In a consecutive series of 18 diabetic patients, researchers at the University of Utah in Salt Lake City found that average blood glucose levels increased 78% over baseline on the first morning postinjection. Additionally, glucose levels remained significantly elevated at five days follow-up, averaging 19% higher than pre-injection levels.

No patients reported any adverse events, however.

“The dangers of hyperglycemia are few in the short term. But given the fact that our patients are diabetic already, we wanted to alert patients to the possibility that their sugars might go very high so they could adjust their medication, if needed,” Angela Wang, MD, an assistant professor of orthopedics at the university and lead author of the study, told Orthopedics Today.
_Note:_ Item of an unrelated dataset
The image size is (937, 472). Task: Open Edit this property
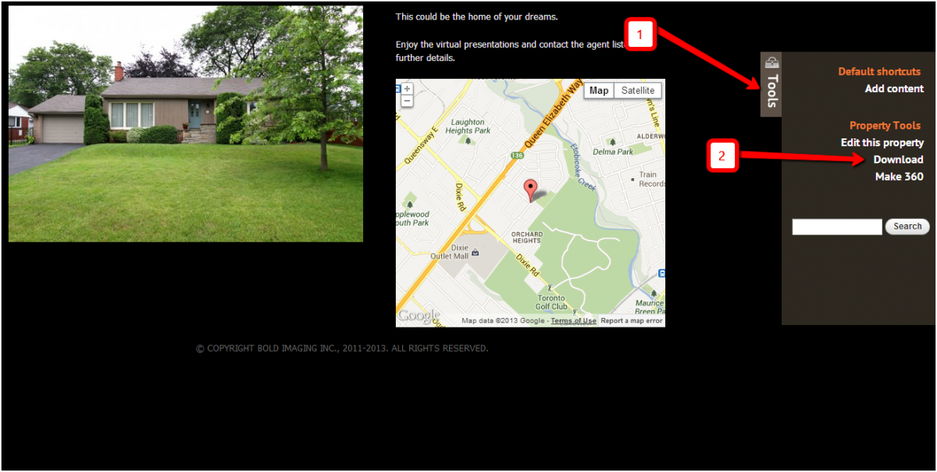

“This study was prompted by a patient I had while I was a fellow, who did go into diabetic ketoacidosis after an injection — an extremely rare [reaction],” she said.

“We feel that because this effect is relatively symptom-free, and that 57% of [trigger finger] patients avoided surgery, injection can remain a reasonable alternative for a patient willing to monitor their own blood sugar,” said Douglas Hutchinson, MD, co-author of the study.

Type 1 and type 2 diabetics

Wang and Hutchinson evaluated the effect corticosteroids had on blood glucose levels in four men and 14 women. These patients had a mean age of 59 years; 13 had type 2 diabetes and five had type 1.

Diagnoses included the following:

  • trigger finger in 14 cases;
  • deQuervains tenosynovitis in two cases;
  • lateral epicondylitis in one case; and
  • thumb carpometacarpal arthritis in one case.

All injections contained 1% lidocaine without epinephrine and 40 mg/ml methylprednisolone. Each diagnosis had its own reproducible injection method and steroid amount.

Trigger finger patients received 1 cc lidocaine and 0.25 cc methylprednisolone in the palm over the A1 pulley. The one patient with lateral epicondylitis received 3 cc lidocaine and 1 cc methylprednisolone in the lateral epicondyle down to the bone.

Patients with deQuervains tenosynovitis received 1 cc lidocaine and 0.25 cc methylprednisolone in the first dorsal compartment. The one patient with thumb carpometacarpal arthritis received 1 cc lidocaine and 0.25 cc methylprednisolone via an anterior approach volar to the extensor pollicis and brevis tendons, according to the study.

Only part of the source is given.